*Excerpted records*:
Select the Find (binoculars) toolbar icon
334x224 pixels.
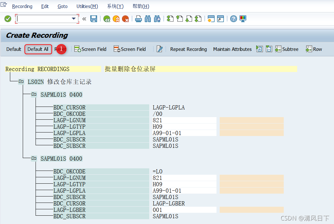[x=148, y=19]
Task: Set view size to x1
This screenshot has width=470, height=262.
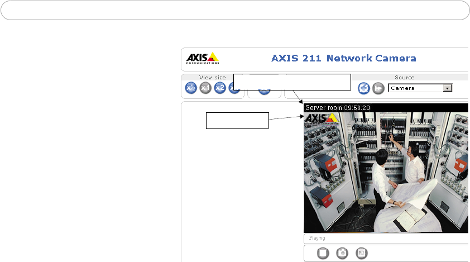Action: 205,88
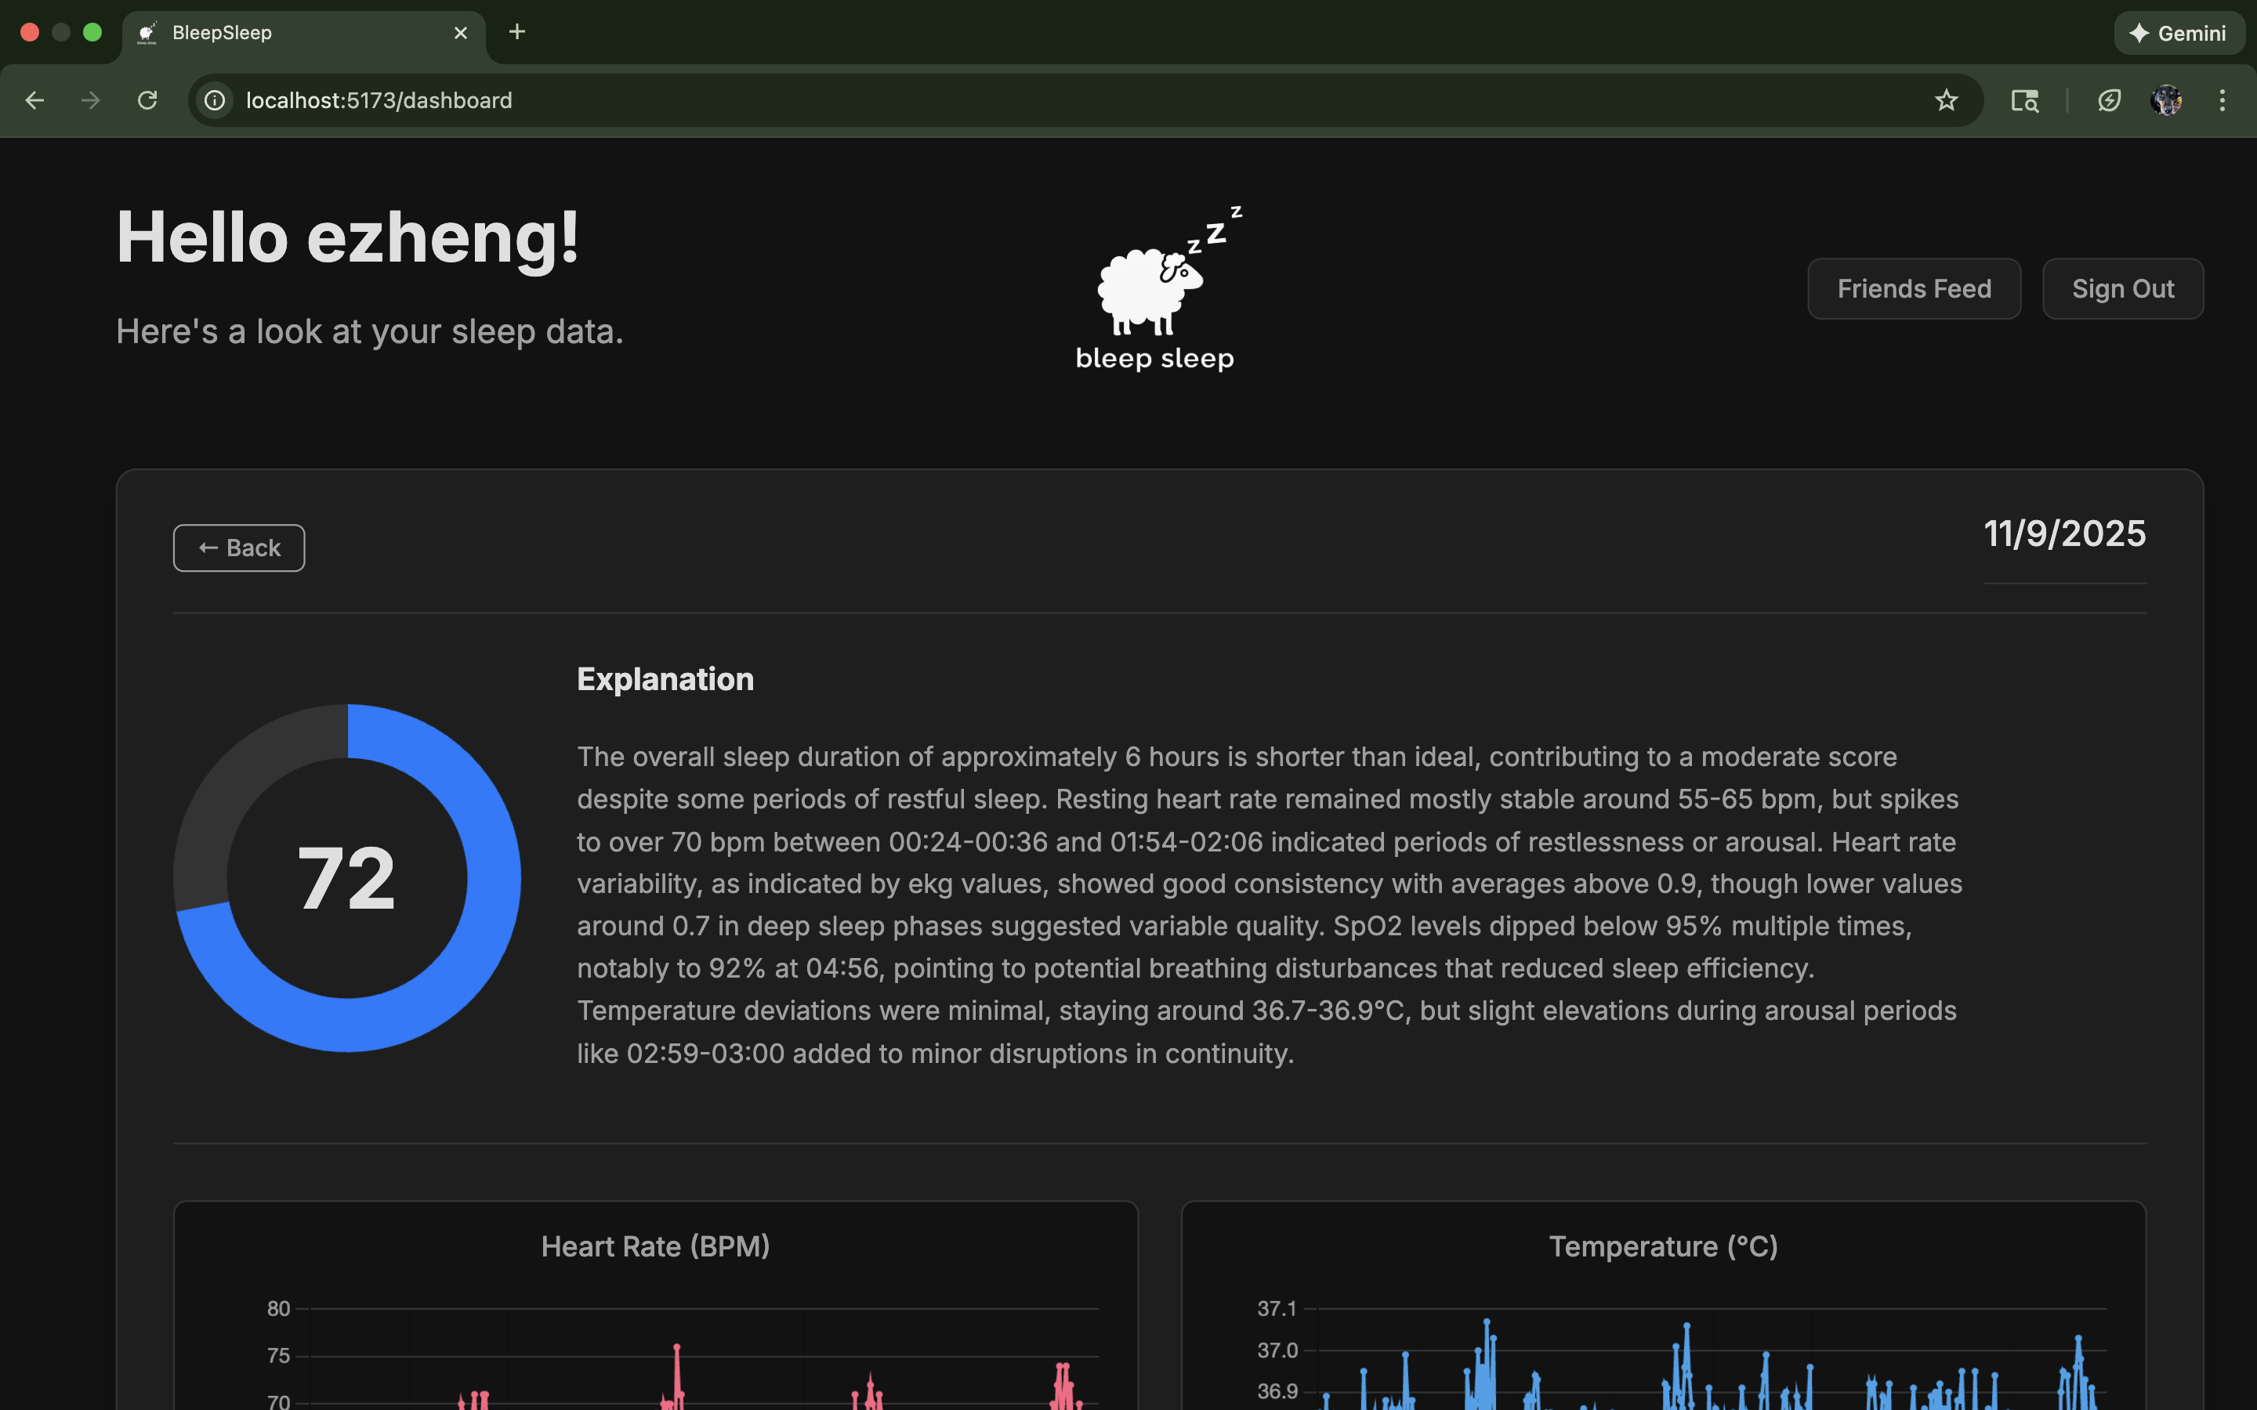Select the BleepSleep browser tab
The image size is (2257, 1410).
coord(280,33)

*Short exercise*:
Extract the text of every item above word for word, leaving out the pictures.

*Expected answer*:
Select the Find (binoculars) toolbar icon
334x224 pixels.
[x=148, y=19]
Task: Set view size to x1
This screenshot has width=470, height=262.
Action: 205,88
Select the BleepSleep browser tab
The image size is (2257, 1410).
coord(280,33)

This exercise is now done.